Aaron David Miller. The Much Too Promised Land: America’s Elusive Search for Arab-Israeli Peace. Bantam. 407 pages. $26.00
So little public interest has the latest round of negotiations between Israel and the Palestinians generated that on this year ’s endless campaign trail neither of the two parties’ presumptive nominees for president has bothered to take much note of it. Given the negotiations ’ slim prospects for success and hidden costs, the candidates’ lack of attention is understandable.

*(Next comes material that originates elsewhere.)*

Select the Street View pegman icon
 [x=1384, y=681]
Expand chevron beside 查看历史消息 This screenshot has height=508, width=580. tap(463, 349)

Nevertheless, last November’s Annapolis Conference, conceived by Secretary of State Condoleezza Rice to culminate in a final status agreement by the end of 2008, could have been seen as a step forward. Although recently expectations have been scaled back considerably — to achieving a “shelf agreement,” or agreement on principles, to inform the achievement of a final status agreement at some unspecified future date — it was the first time that Israelis and Palestinians gathered around an international conference table based on the explicit understanding that the resolution of the conflict between them involved two states living side-by-side in peace. With the attendance of Saudi Arabia, Egypt, and Jordan among a host of nations, Annapolis provided an opportunity for the U.S. to bolster relations with Arab countries that share, in theory at any rate, a determination to curtail Iran’s sponsorship of terror in Iraq, in Lebanon, and in the Gaza Strip and the West Bank and prevent Iran from acquiring nuclear weapons. And it gave America a chance to demonstrate its commitment to work jointly with Israelis and Palestinians along with interested nations and international organizations to achieve a just and lasting piece in the heart of the Middle East.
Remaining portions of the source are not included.